Text excerpt:
On the morning of 1 July at 6:00 h, the overall pattern (north-south gradient) remained similar to that in the evening condition. Mean temperature, however, dropped to 22°C—a cooling by over 10°C since 21:00 h, and differences between green areas and streets became more prominent again. Notably, air temperatures in the Lene-Voigt-Park decreased more than its surroundings and the coolest zones in the Friedenspark were found in the southern part where grasslands predominate. At the same time, an inflow of warm air might have caused warmer temperatures in the north of the park. However, we also emphasize that temperature differences were marginal with a total modeled amplitude less than 1°C (0.4°C less than measured in the field).
Cooling Effect of Public Parks
When testing for the cooling effect of the two major green spaces in the study area compared to their vicinity, the public parks Lene-Voigt-Park and the Friedenspark, we found major differences between them (Figure 6). On the one hand, the Friedenspark had the lowest average air temperatures among all compared areas at all four times of the day, with maximum differences to respective hottest areas from 0.39°C in the morning of 1 July up to 1.06°C at 8:00 h the day before. Despite its comparably green vicinity including mature trees (cf. Figure 2), the Friedenspark was consistently cooler than its surrounding 50-m buffer zone by 0.1 up to 0.3°C. The smaller and sparsely tree-covered Lene-Voigt-Park, on the other hand, was distinctly warmer throughout the day and in fact constituted the hottest area, followed by its 50-m buffer zone at 15:00 h in the afternoon as already suggested by the spatial patterns in Figure 5. Over the course of the evening and night, however, the Lene-Voigt-Park managed to cool down more effectively than our urban reference area, the Ostplatz (max. ∆T of 0.35°C at 21:00 h), which was the hottest area at this time, and also its immediate surroundings (max. ∆T of 0.11°C at 6:00 h). All average air temperature differences between the five analytical areas were statistically significant at p < 0.001 (for details, Supplementary Material S4).
FIGURE 6. Mean air temperatures of the five analytical areas per time of the day that has been selected for spatial assessment. For each point in time we indicated maximum air temperature differences occurring among all five areas. Asterisks above the bars indicate the significance level (of difference) between all areas according to ANOVA (p ≤ 0.001, Supplementary Material S4). Acronyms: LVP, Lene-Voigt-Park; FP, Friedenspark.

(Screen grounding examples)

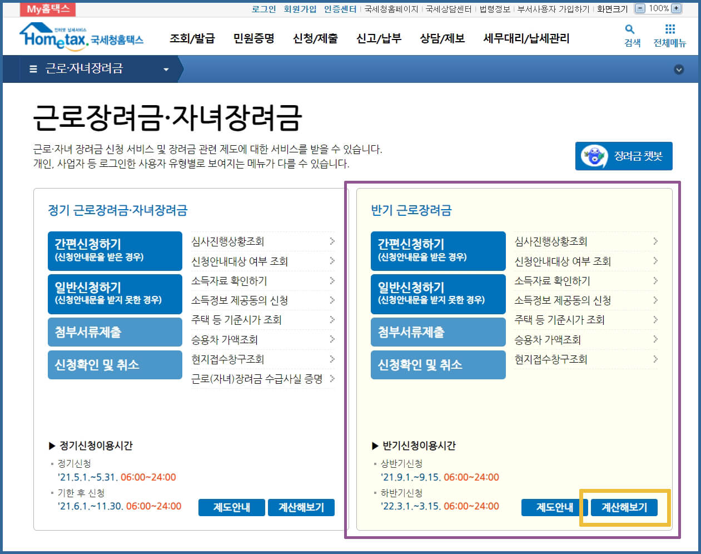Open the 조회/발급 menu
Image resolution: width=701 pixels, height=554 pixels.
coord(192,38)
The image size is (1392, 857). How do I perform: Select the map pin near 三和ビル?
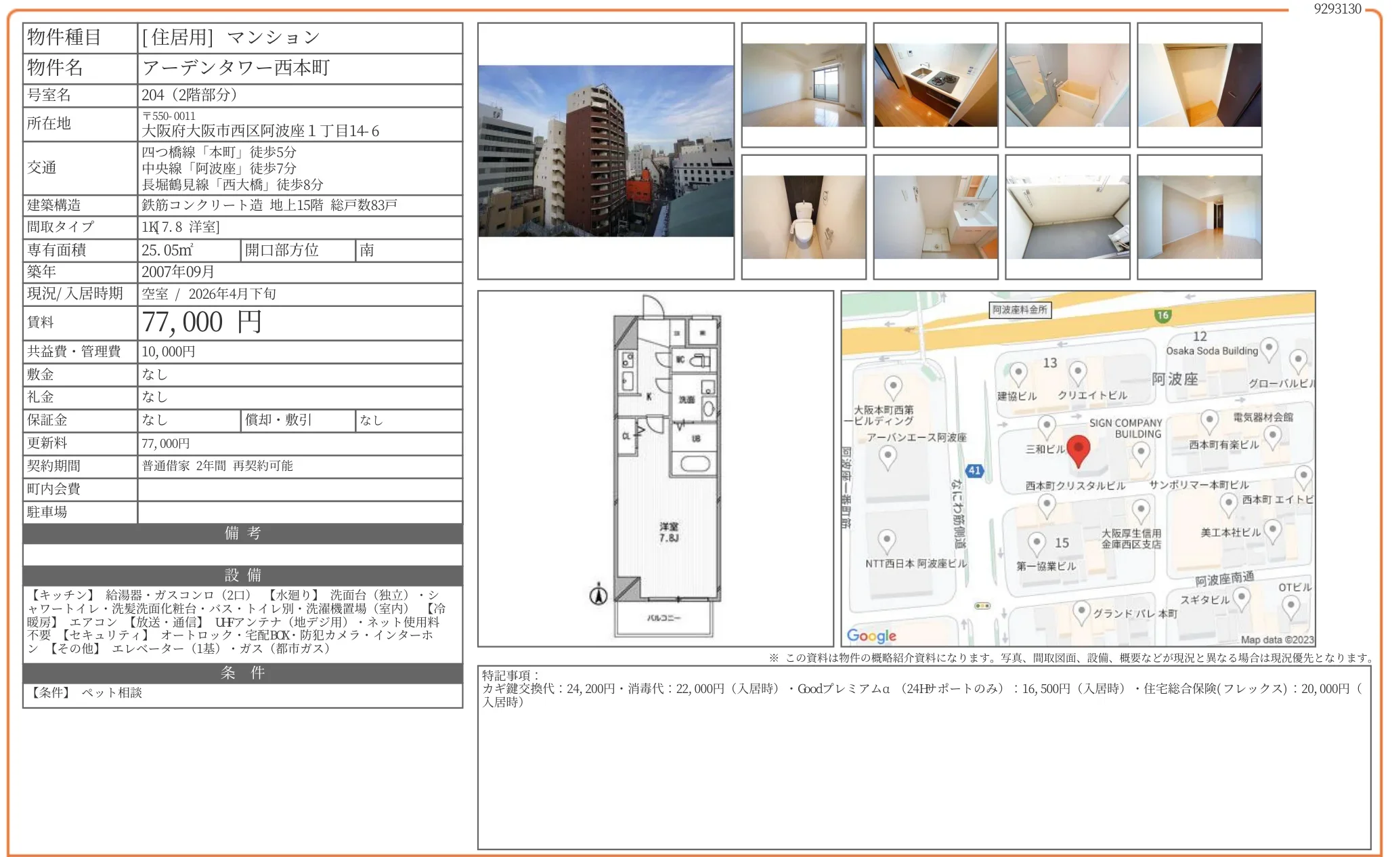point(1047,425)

Goals:
1. Rewrite the stretch from "FIGURE 6. Mean" through "Lene-Voigt-Park; FP, Friedenspark." of the park cooling text, putting "Star symbols" in place of "Asterisks".
2. Write the next part of the park cooling text, picking up after its final sentence.

Final results:
1.
FIGURE 6. Mean air temperatures of the five analytical areas per time of the day that has been selected for spatial assessment. For each point in time we indicated maximum air temperature differences occurring among all five areas. Star symbols above the bars indicate the significance level (of difference) between all areas according to ANOVA (p ≤ 0.001, Supplementary Material S4). Acronyms: LVP, Lene-Voigt-Park; FP, Friedenspark.

2.
With this study, we aimed to assess the air temperature regulation by two inner-city parks under drought and heat conditions in Leipzig, a large Central European city. We produced spatially explicit maps of air temperature for a 24 h period (including nighttime) using dense in-situ measurements and random forest regression. The results showed that on a hot summer day with maximum air temperatures above 38°C, following a pronounced dry period, the average cooling by urban green spaces compared to built-up surroundings was approximately 1°C. We found slightly larger cooling effects, i.e., above 1°C, at single time points during the day and on a very fine-scale level that were attributable to coherent tree canopies and corresponding shading and evapotranspiration such as in the Friedenspark or in some vegetated backyards. Privately owned backyards can be often better maintained than public green spaces, e.g., when irrigation is necessary during dry periods.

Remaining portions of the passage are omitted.